Görgü tanıkları olayı anlatıyor
Galatasaray Üniversitesi’ndeki yangınla ilgili olay sırasında üniversitede bulunanların tanıklıkları da resmi kayıtlara geçmiş durumda.

Üniversitede proje sorumlusu olarak görev yapan Suat Yüksel, o gece olayı şöyle anlatmış:
“Saat 19.32’de güvenlik görevlisi Burhan Karabey beni arayarak üniversitede yangın çıktığını söyledi. 19.55 gibi üniversiteye geldim. Güvenlik görevlileri dışarıdaydılar. Ne olduğunu sordum. 2. kattaki bölüm başkanlığında yangın çıktığını, kısmen de olsa yangın tüpleriyle müdahale ettiklerini, o sırada itfaiye ekipleri gelince kendilerinin dışarı çıkartıldıklarını söylediler. O sırada bir itfaiye görevlisi yanımıza gelerek çatı katına nasıl çıkabileceklerini sordu.
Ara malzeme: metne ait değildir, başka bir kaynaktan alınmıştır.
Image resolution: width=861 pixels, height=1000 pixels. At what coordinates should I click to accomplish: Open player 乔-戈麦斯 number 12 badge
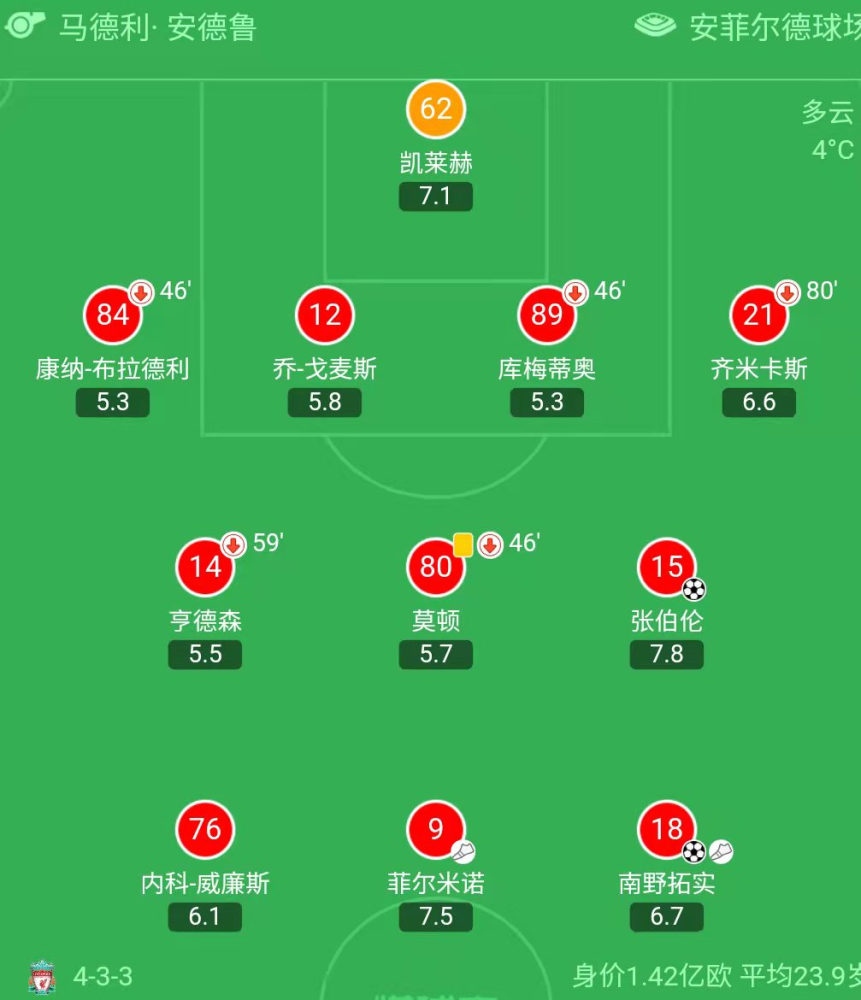coord(325,315)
O arada Genel Sekreter Yardımcısı Hacer Konukçu aradı. Bilgi istedi. Yanımda bulunan bir itfaiye çalışanı yangının kontrol altında olduğunu ve bir sıkıntı olmadığını söyledi. Ben de Hacer Hanım’a bunu aktardım. Daha sonra sahil tarafına gittiğimde çatıdan alevlerin yükseldiğini gördüm.”

Beril Dedeoğlu’nun odasında çıkan yangına ilk müdahaleyi yapan güvenlik görevlisi Burhan Karabey’in anlatımına göre olay şöyle gelişmiş:
“19.15 sıralarında öğretim üyesi Birol Caymaz üniversiteden çıkarken bize hukuk bölümünde bir kablo kokusu olduğunu söyledi. Ben de Bilal Bol ile birlikte ana binayı kontrol etmeye gittim. Beril Dedeoğlu’nun odasında yangın çıktığını gördük. Hasan Elper isimli güvenlik görevlisi arkadaşımız da oradaydı ve yangına müdahale ediyordu. Masanın üzerindeki evraklar ve yerdeki halıfleks yanıyordu. Hemen anons yaptık ve itfaiyeyi arattık. 15 dakika sonra itfaiye geldi.”

Anlaşıldığı kadarıyla itfaiye zamanında gelmiş.

Ancak yangının içeriden yürümekte olduğu fark edilmemiş. Fark edildiği zaman ise iş işten geçmiş.

Prof. Beril Dedeoğlu’nun olay sonrası anlatımında yer alan “Günde birkaç kez sigortalar atardı” cümlesi aslında işin anahtarı gibi.

Belli ki, elektrik sistemi yetersizmiş.